Even so, there may be some protections for used car owners available. A used vehicle might still be covered by its manufacturer’s warranty or a dealer’s limited extended warranty. If not, it’s noted on the Buyers’ Guide "as-is."

"[That] lets the consumer know that the dealer is not responsible for future repairs," said Mark Rather, section chief of the Dealer and Agent Section at the Wisconsin Department of Transportation (WisDOT).

Rather said before selling a used car, there are steps a licensed dealership must take. The dealer must inspect the used vehicle. Then, a Buyers’ Guide must be posted in the window. The Buyers’ Guide should disclose any problems or important history that the dealer should reasonably know about.

If the Buyers’ Guide is not filled out accurately and the dealer won’t make repairs at no charge, the buyer can file a complaint with WisDOT.

"The agency would work to try to mediate between the dealer and the consumer," said Rather.

At the Lemon Law Justice Center in Brookfield, Managing Attorney Susan Grzeskowiak said the buyer’s other option might be small claims court.

"Because you don’t need a lawyer for that," Grzeskowiak told Contact 6.

Susan Grzeskowiak

Grzeskowiak said the strength of a consumer’s case can depend on when they bought the car. Was the purchase days ago or weeks? In general, the more time passes, the weaker the case.

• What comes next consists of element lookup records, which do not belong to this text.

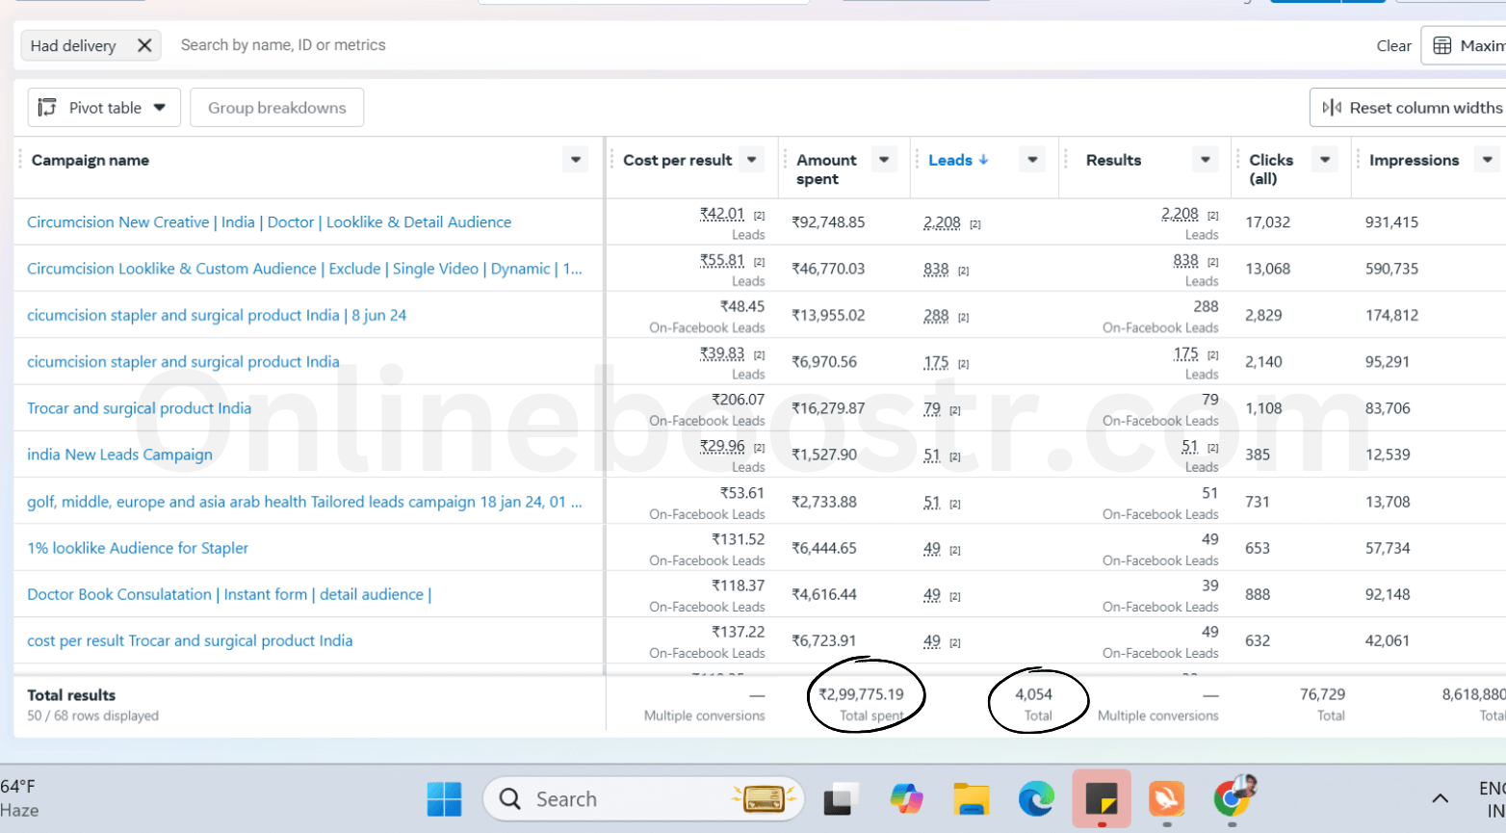Click the Clear filters link
1506x833 pixels.
(x=1392, y=45)
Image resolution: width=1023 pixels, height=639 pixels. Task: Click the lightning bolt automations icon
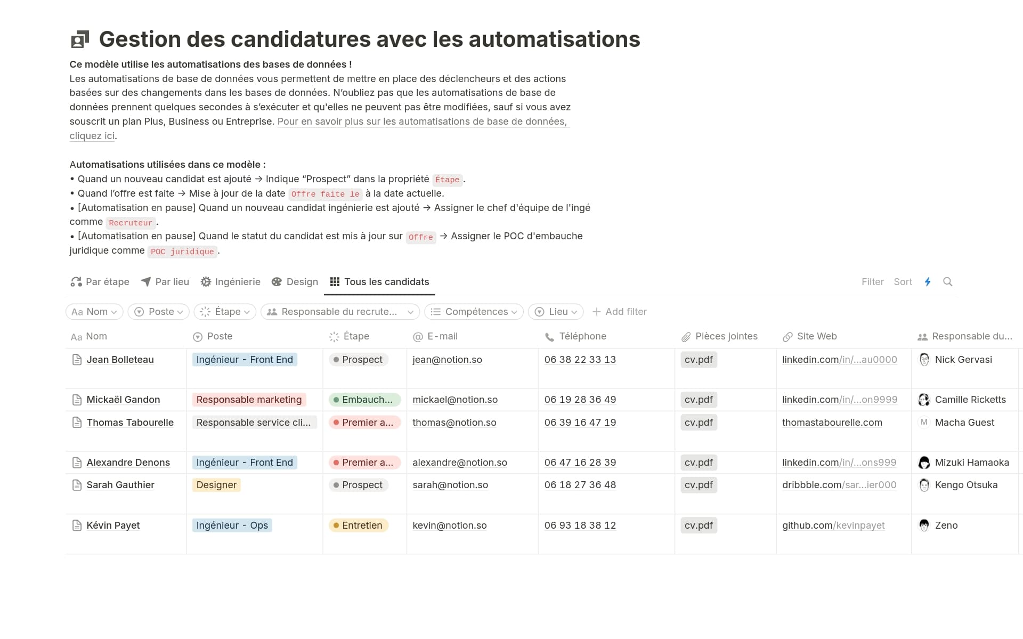(928, 282)
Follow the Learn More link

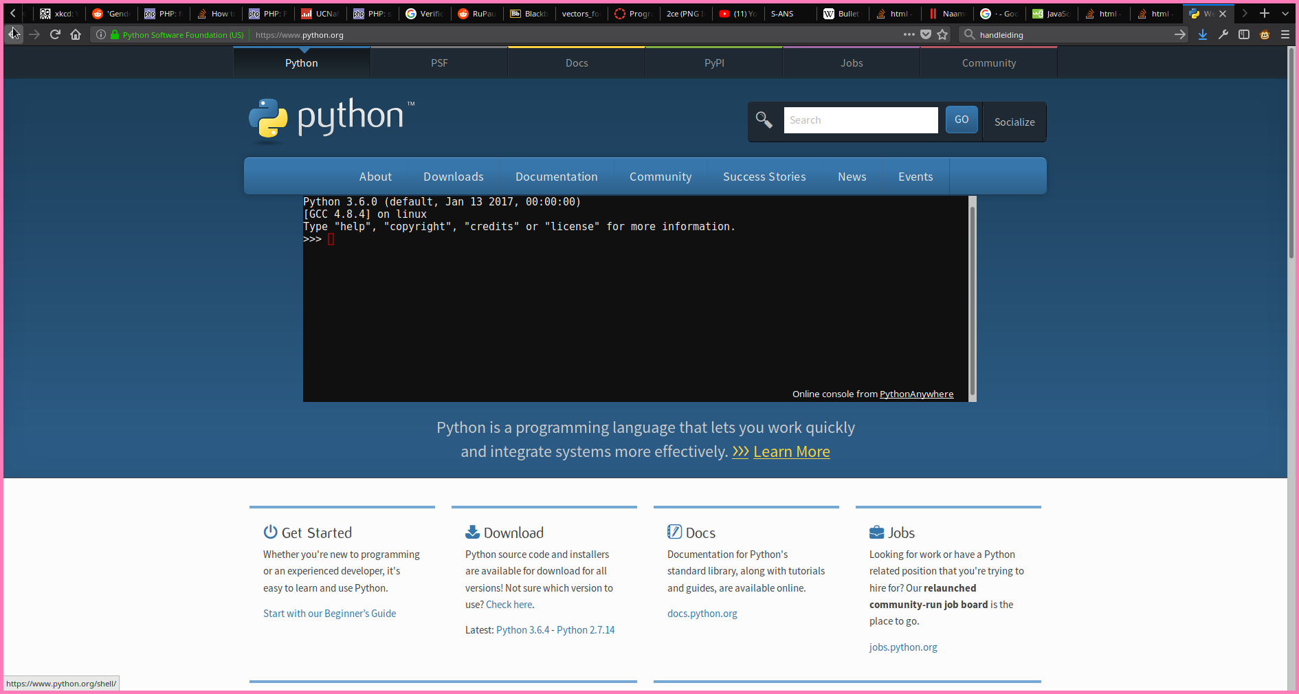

"That’s when your rights diminish because what we have to prove is that the problem existed on the day that they purchased it," said Grzeskowiak. 

An unhappy buyer can start by taking their new car to a mechanic they trust. If the mechanic discovers a problem that should have been discovered during a reasonable care inspection and disclosed in the Buyers’ Guide prior to purchase, the case could be successful in court.

There are steps a dealer does not have to take when selling a used car. A dealer is not required to take vehicles apart during inspection or run diagnostic tests. The dealer does not need to divulge problems that could develop based on the make, model or mileage of the vehicle.

A dealer does not need to disclose whether the vehicle was in an accident, unless certain parts of the vehicle, like its frame, were damaged. If the vehicle is from 2011 or older, the dealership is exempt from disclosing odometer readings.

As Meloy found out, a dealer does not have to guarantee a vehicle will pass an emissions test. Getting Meloy’s car to pass an emissions test took eleven months of repairs. Now, she’s happier with her daughter’s vehicle.

"It runs good now," said Meloy. "It runs like it should."

Another common misconception is that consumers have a three-day right to cancel their car purchase. That rule only applies to sales that take place away from the dealership’s normal place of business, like at a pop-up event.

Private auto sales are not regulated by the state. In those situations, a consumer is usually on their own and without recourse for any problems that might occur.

The Automobile Dealers Association of Metro Milwaukee (ADAMM) tells Contact 6 that used auto inventory remains low but is improving locally for some brands. One reason is inflation, which reined in demand for used cars a little. Demand remains high for new vehicles.

Before buying a used car, be sure to research the vehicle’s make and model. Consumers can check CARFAX for accident history and odometer discrepancies. Most importantly, they can take a vehicle to their own mechanic for inspection prior to purchase.

In the current market, prices for cars are changing every day and can vary greatly depending on where you live. CARFAX has a tool that can help consumers determine a car’s value.